13. El método de la reivindicación 12 para fabricar dispositivos a escala micrométrica o nanométrica, en que los contactos se forman por transporte y fijación de materiales conductores sobre el soporte sólido receptor.

14. El método de la reivindicación 1 para fabricar dispositivos a escala micrométrica o nanométrica, en que el soporte sólido receptor comprende una placa base.

15. El método de la reivindicación 1 para fabricar dispositivos a escala micrométrica o nanométrica, en que el primer dispositivo liberado es un dispositivo semiconductor, un dispositivo optoelectrónico, un dispositivo electrónico, una estructura óptica, una estructura eléctrica, una nanoperla o una nanopartícula.
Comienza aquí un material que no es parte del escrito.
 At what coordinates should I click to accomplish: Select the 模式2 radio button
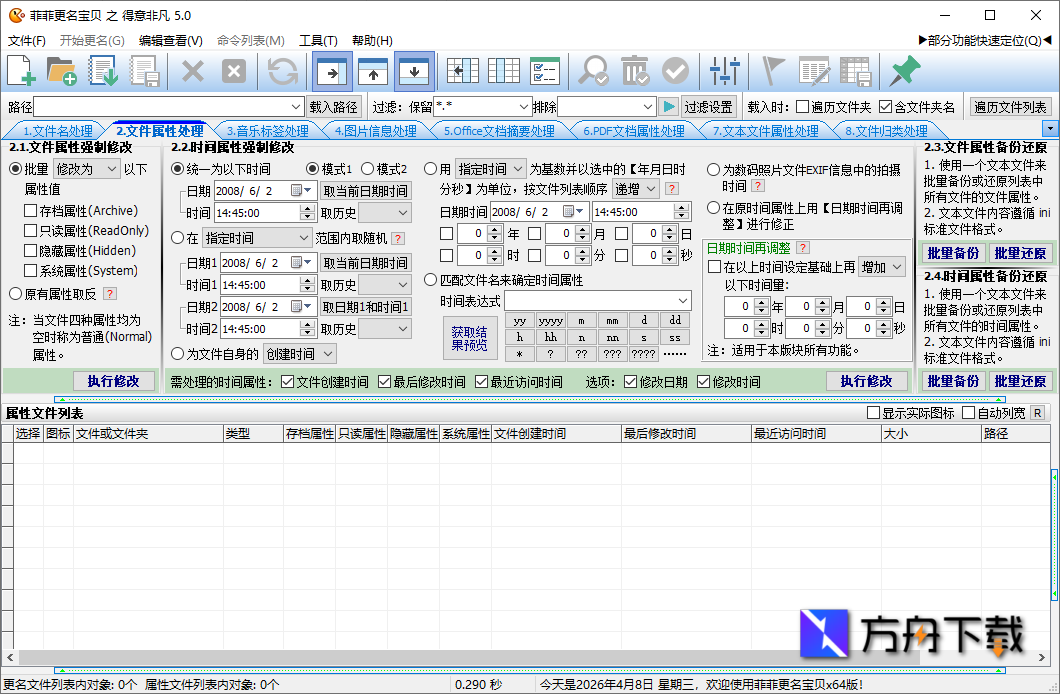click(367, 169)
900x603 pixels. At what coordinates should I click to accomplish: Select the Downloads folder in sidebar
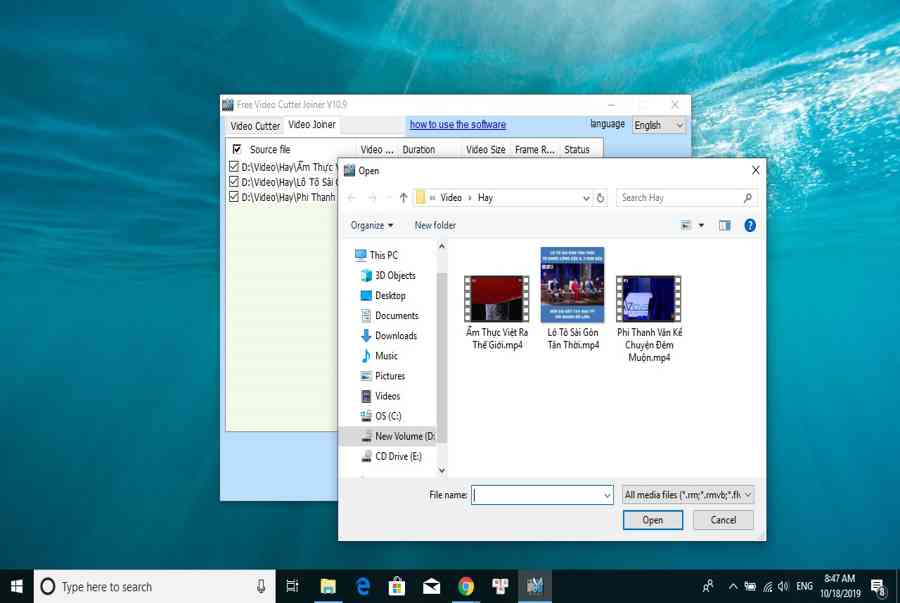point(395,336)
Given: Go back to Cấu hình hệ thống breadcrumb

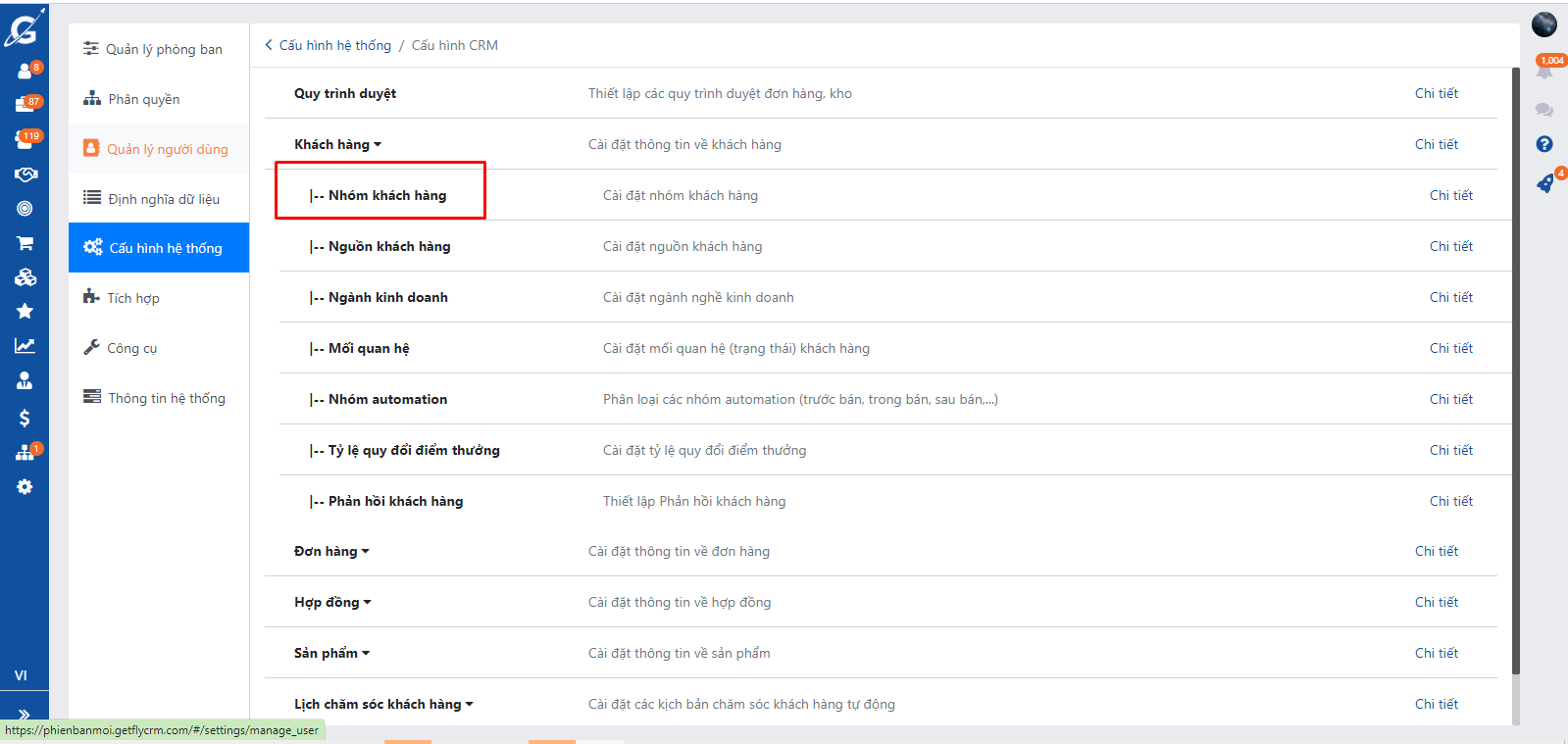Looking at the screenshot, I should click(334, 45).
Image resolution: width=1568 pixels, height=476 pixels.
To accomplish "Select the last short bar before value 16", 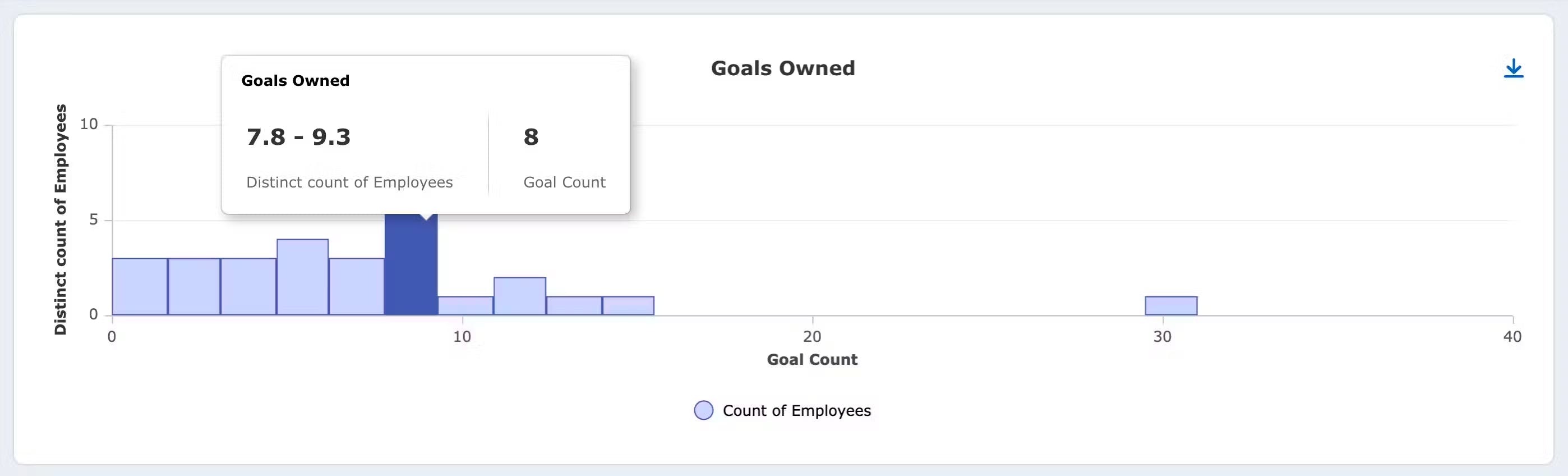I will [628, 306].
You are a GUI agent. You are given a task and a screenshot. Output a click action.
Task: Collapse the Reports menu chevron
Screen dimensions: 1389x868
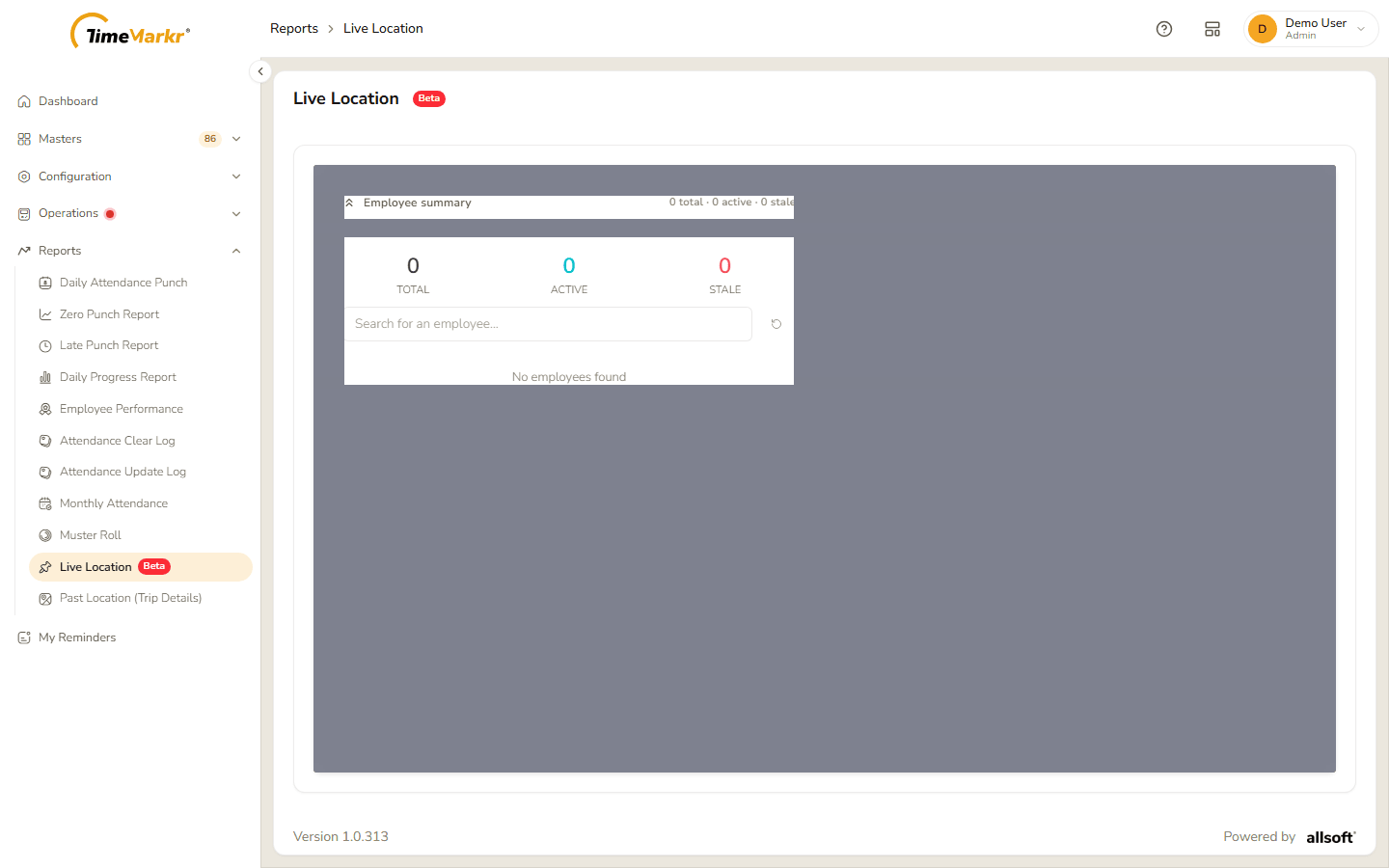coord(236,251)
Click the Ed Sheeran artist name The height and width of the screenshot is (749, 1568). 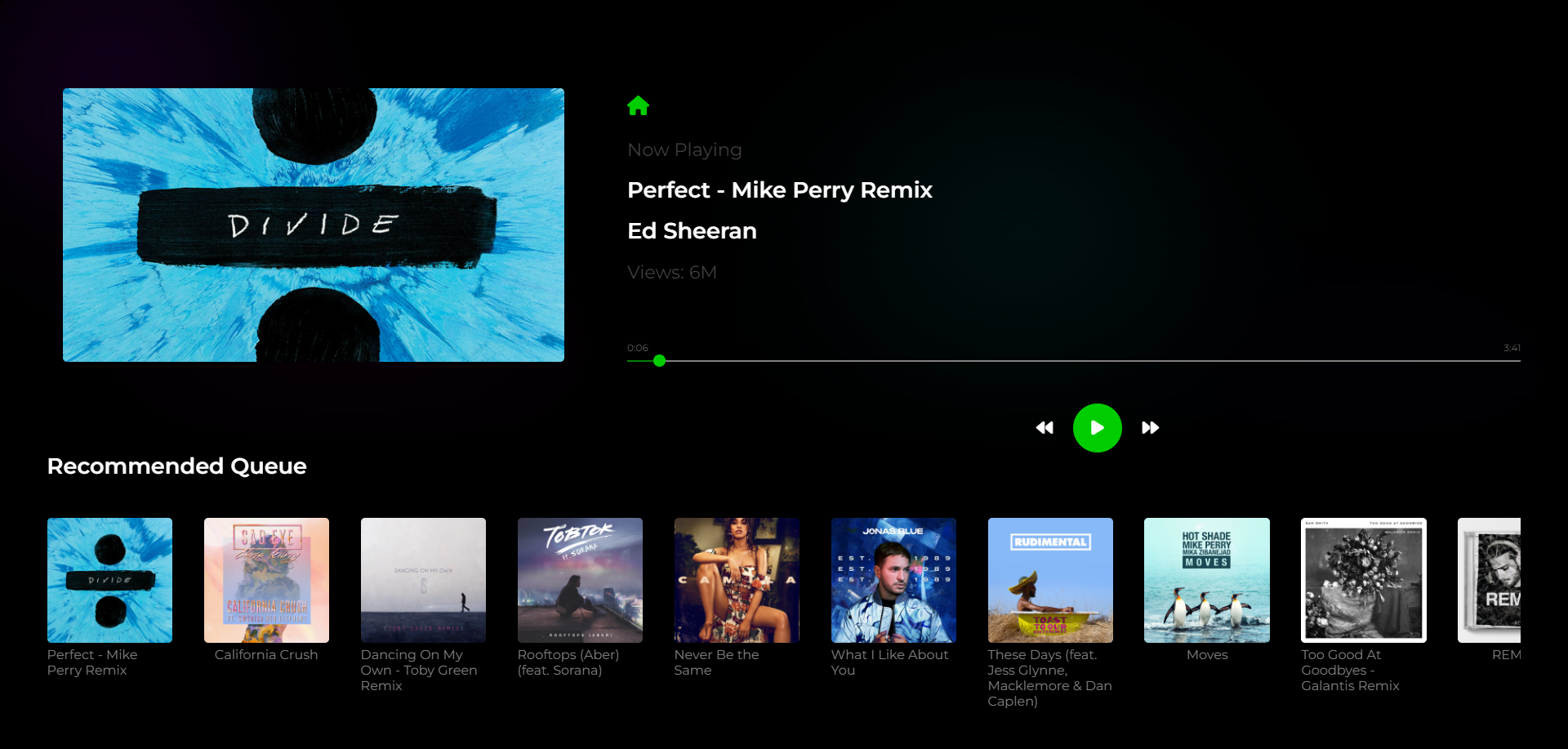(x=692, y=231)
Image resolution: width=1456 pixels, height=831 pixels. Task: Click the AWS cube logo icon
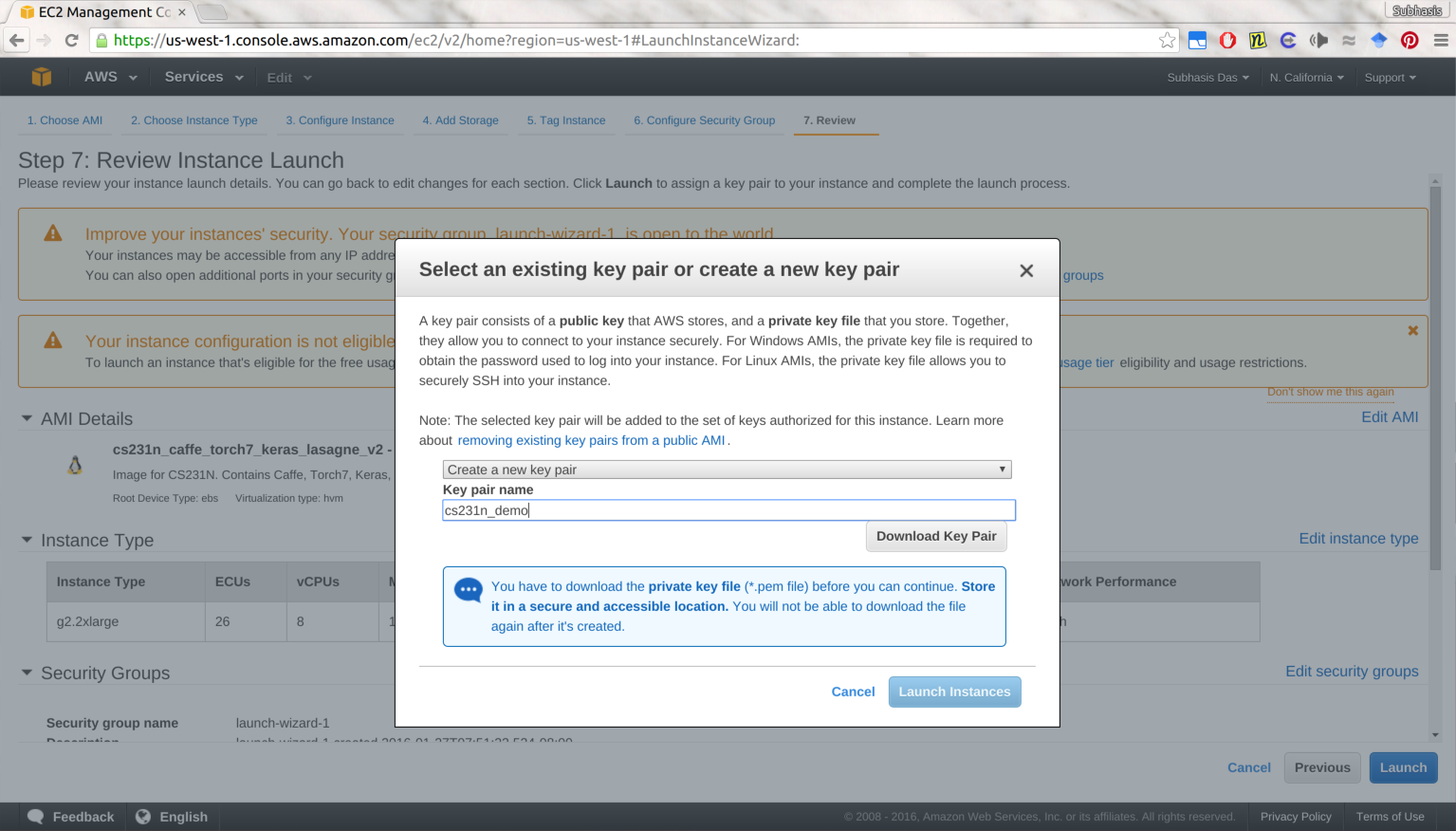(41, 77)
16. El método de la reivindicación 1 para fabricar dispositivos a escala micrométrica o nanométrica, en que el transporte se consigue mediante el uso de un campo eléctrico.

17. El método de la reivindicación 16 para fabricar dispositivos a escala micrométrica o nanométrica, en que el campo eléctrico es un campo de corriente alterna o es un campo de corriente continua.

18. El método de la reivindicación 17 para fabricar dispositivos a escala micrométrica o nanométrica, en que la fijación del primer dispositivo liberado al soporte receptor sólido se consigue, al menos parcialmente, mediante el uso de un campo eléctrico.

19. El método de la reivindicación 1 o 7 para fabricar dispositivos a escala micrométrica o nanométrica, en el cual el soporte sólido receptor es una matriz microelectrónica.

20. El método de la reivindicación 14 para fabricar dispositivos a escala micrométrica o nanométrica, en que la placa base incluye una matriz microelectrónica.